What is expected :: Lay out the following items as a numbered list, omitting any blank lines and leaving out the pictures.

Data supplied ::
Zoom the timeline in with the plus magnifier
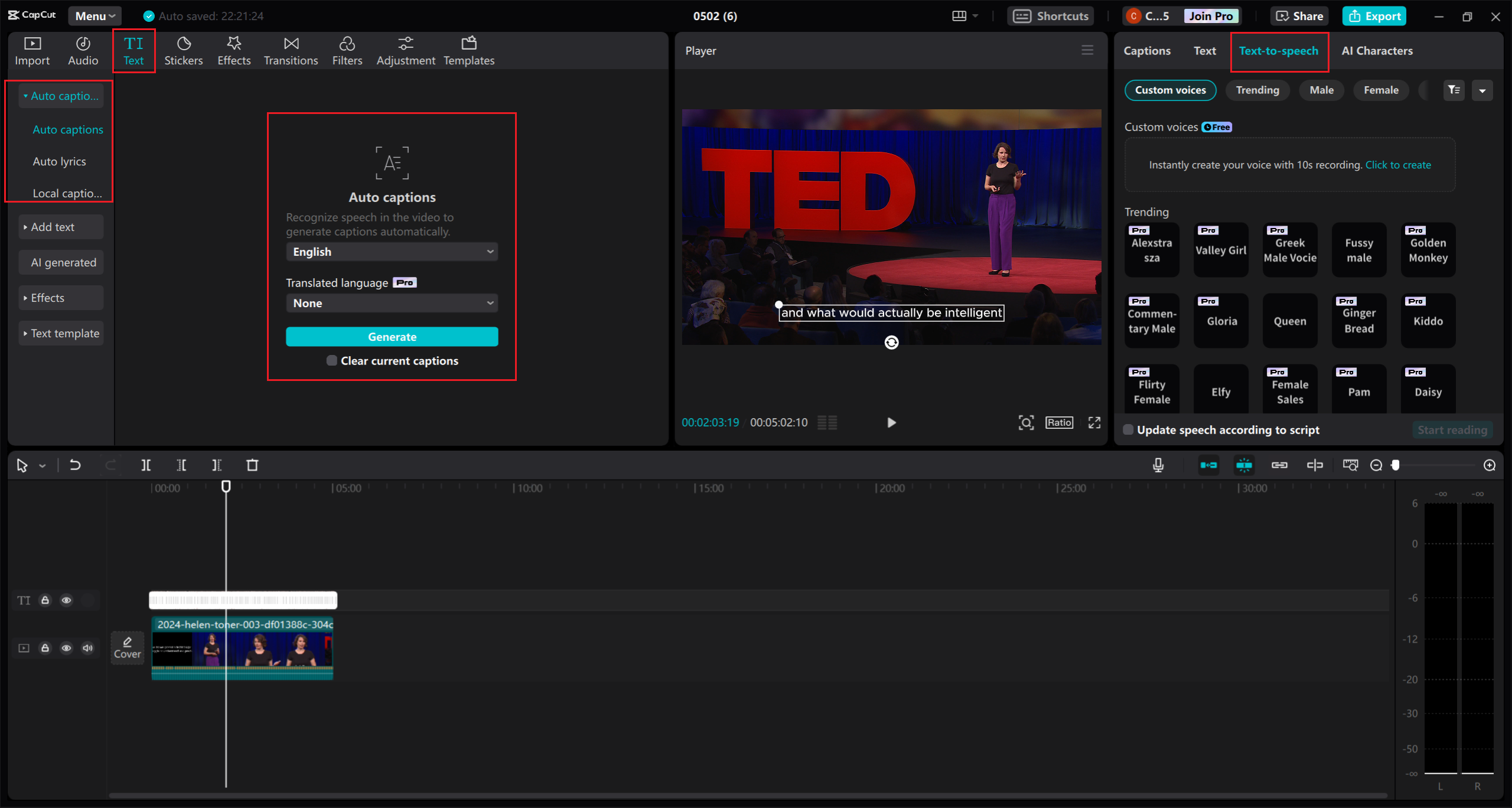Viewport: 1512px width, 808px height. click(1490, 465)
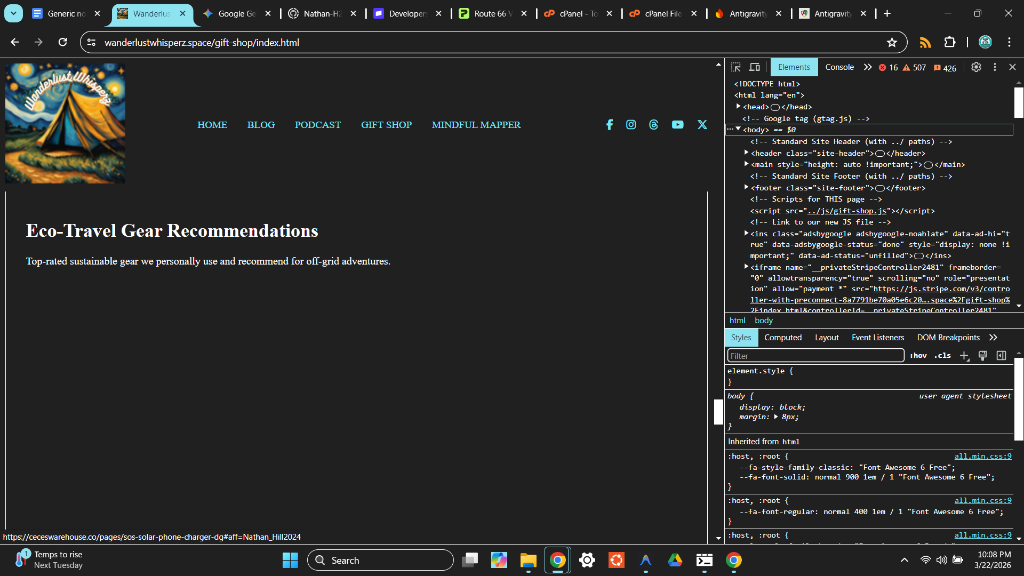Activate the inspect element picker tool
Viewport: 1024px width, 576px height.
(735, 67)
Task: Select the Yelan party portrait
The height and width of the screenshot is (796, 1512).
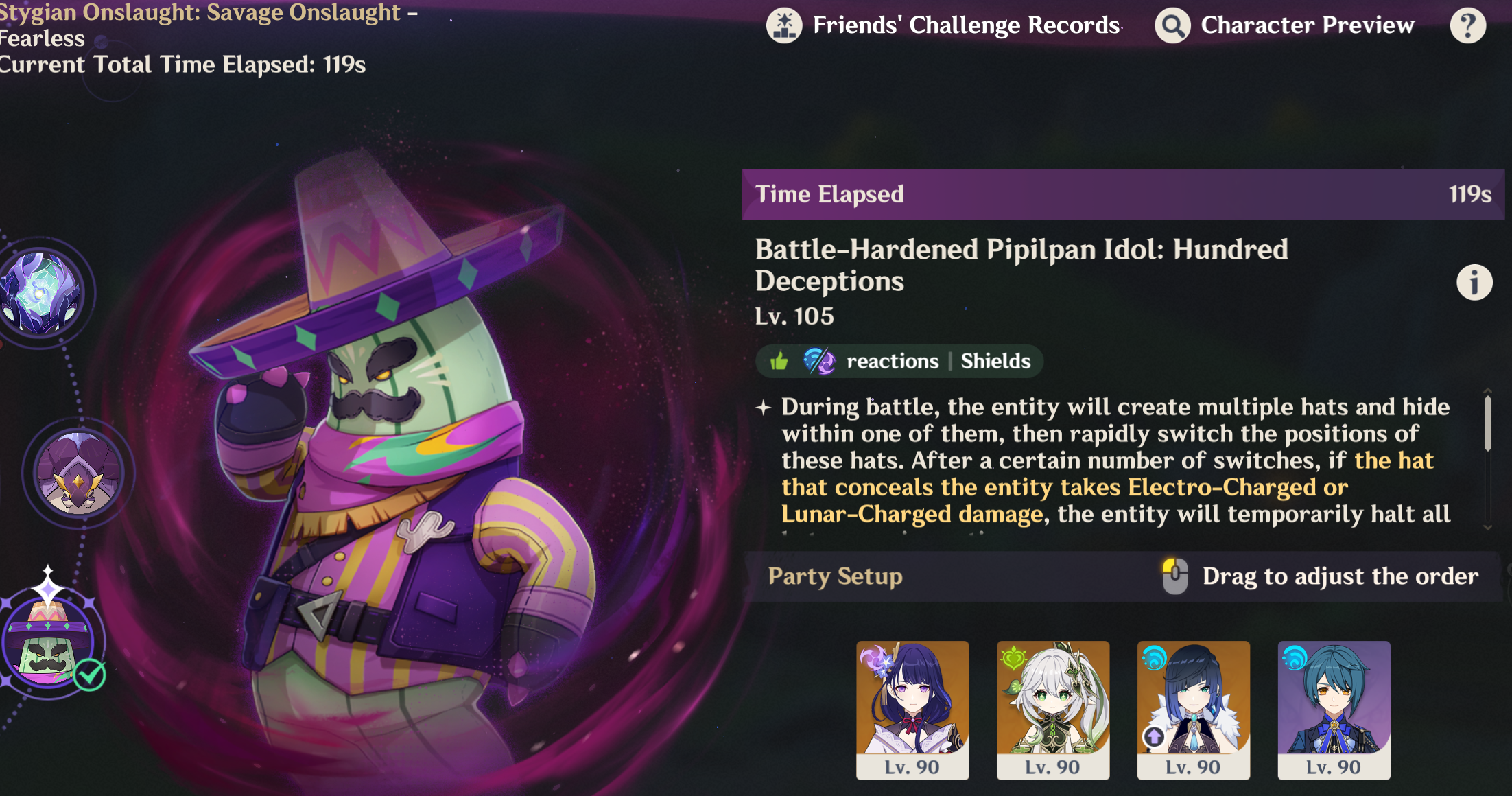Action: tap(1194, 710)
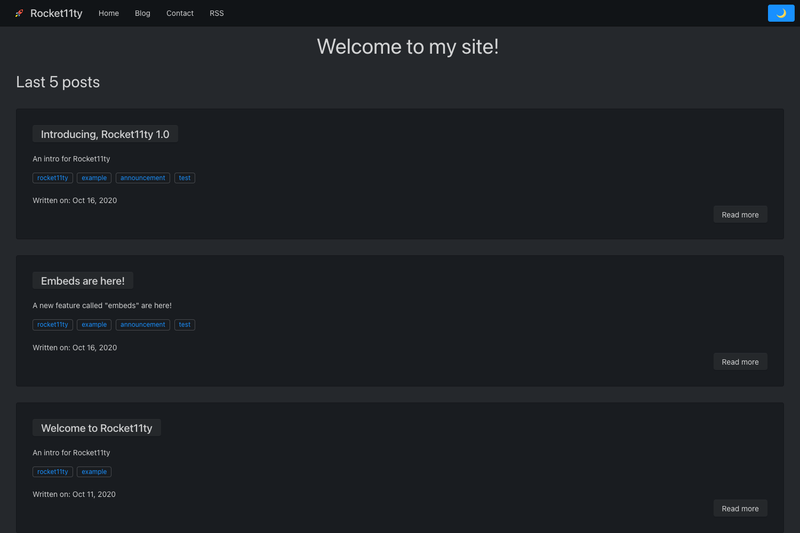The image size is (800, 533).
Task: Click the example tag on Embeds post
Action: tap(94, 325)
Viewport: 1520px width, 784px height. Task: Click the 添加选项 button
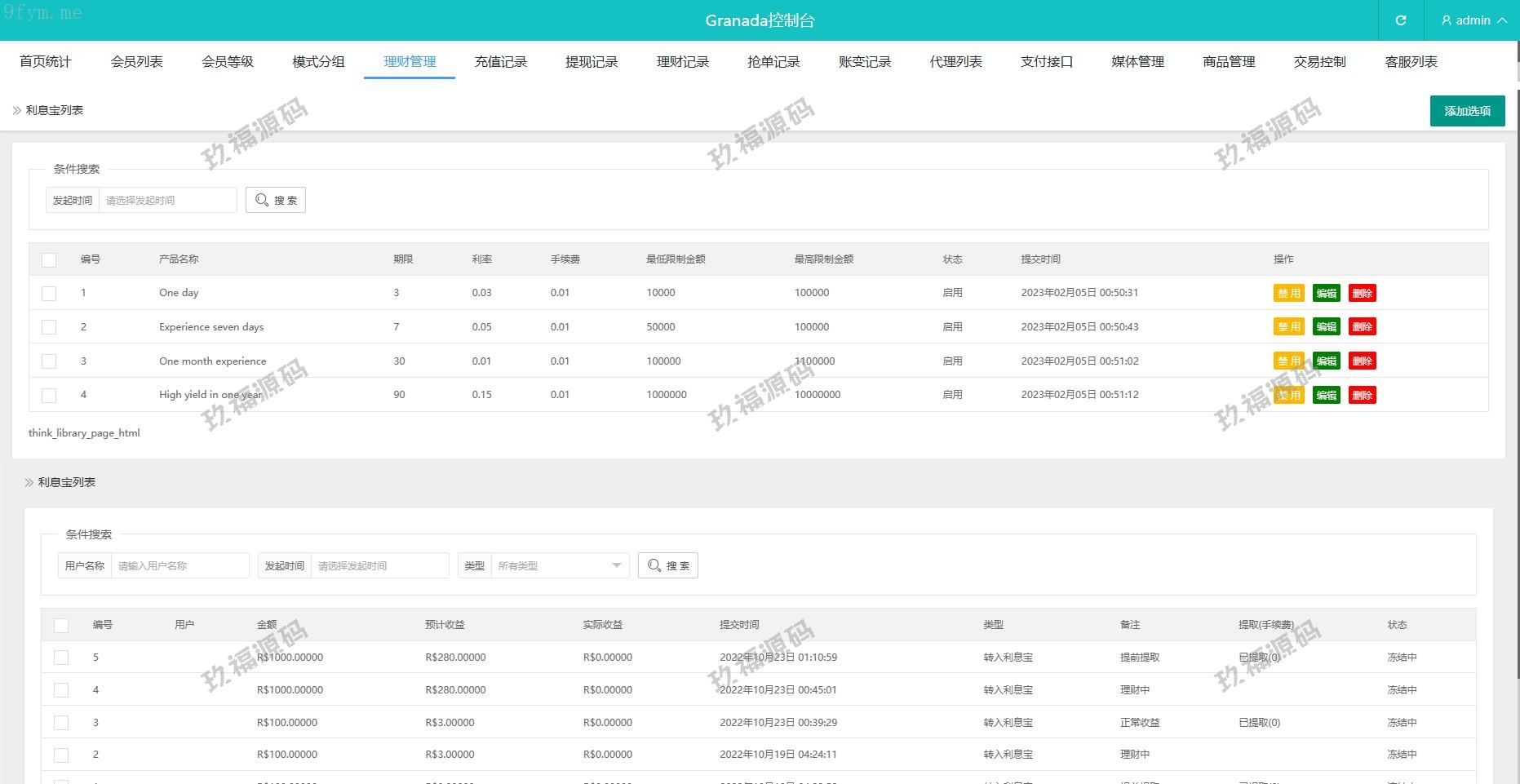tap(1466, 111)
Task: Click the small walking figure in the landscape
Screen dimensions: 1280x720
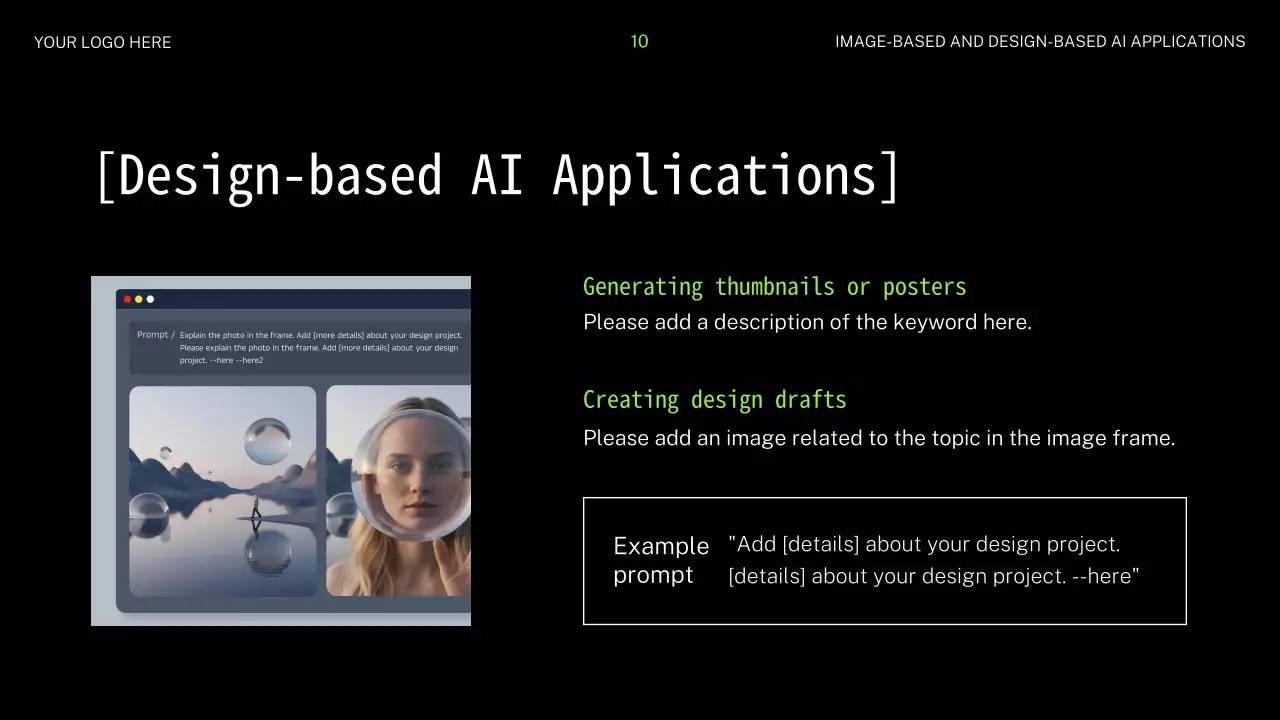Action: [x=256, y=509]
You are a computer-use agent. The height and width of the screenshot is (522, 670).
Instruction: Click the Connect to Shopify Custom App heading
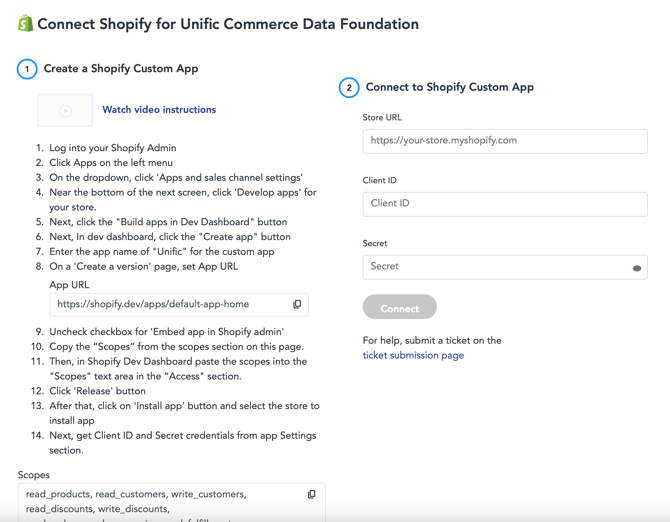pyautogui.click(x=450, y=87)
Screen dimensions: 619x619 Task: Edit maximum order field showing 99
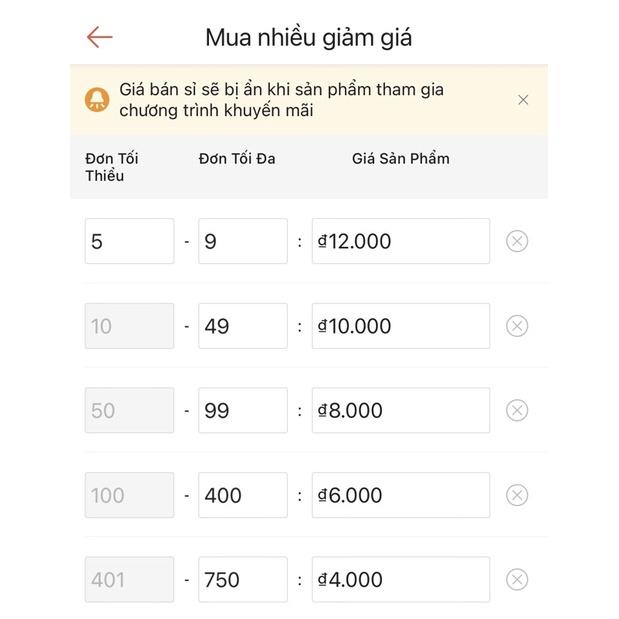pos(242,410)
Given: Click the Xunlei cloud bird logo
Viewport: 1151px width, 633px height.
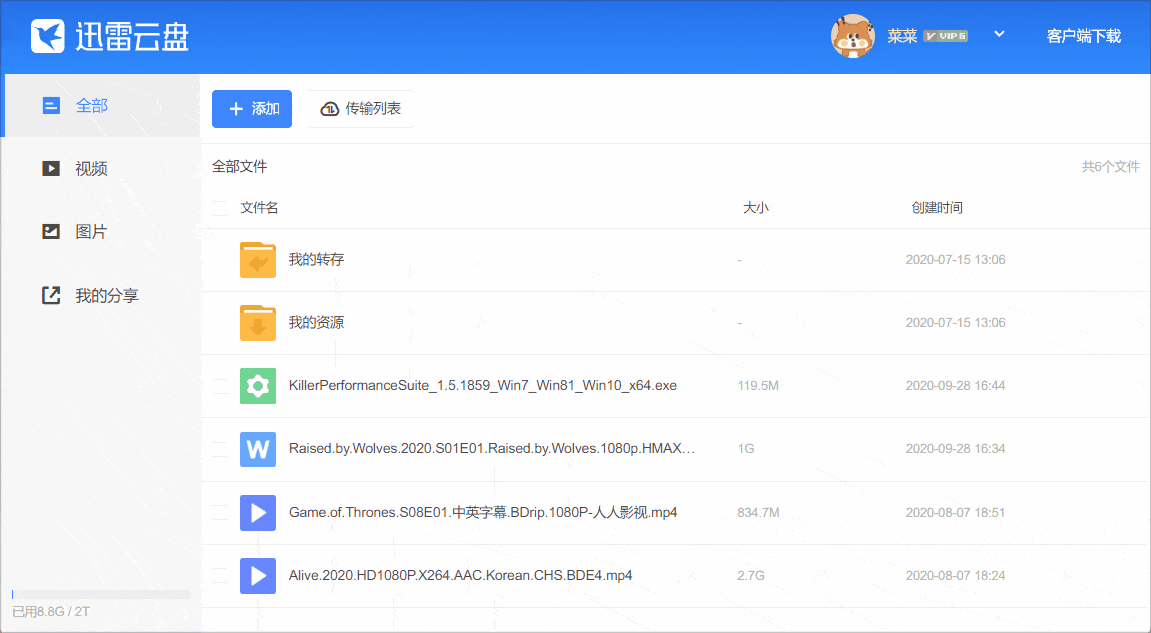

Solved problem ::
1. Zoom the timeline in with the plus magnifier
2. Viewport: 1512px width, 808px height. click(1490, 465)
3. Activate the inspect element picker tool
4. Viewport: 1024px width, 576px height.
5. (735, 67)
6. Task: Select the Yelan party portrait
7. The height and width of the screenshot is (796, 1512).
8. Action: tap(1194, 710)
9. The image size is (800, 533).
10. Task: Click the example tag on Embeds post
11. Action: tap(94, 325)
12. Viewport: 1520px width, 784px height. Task: Click the 添加选项 button
13. tap(1466, 111)
14. Task: Click the small walking figure in the landscape
15. Screen dimensions: 1280x720
16. Action: [x=256, y=509]
17. You are a computer-use agent. The height and width of the screenshot is (522, 670).
18. Instruction: Click the Connect to Shopify Custom App heading
19. pyautogui.click(x=450, y=87)
20. Screen dimensions: 619x619 Task: Edit maximum order field showing 99
21. pos(242,410)
22. Given: Click the Xunlei cloud bird logo
23. Viewport: 1151px width, 633px height.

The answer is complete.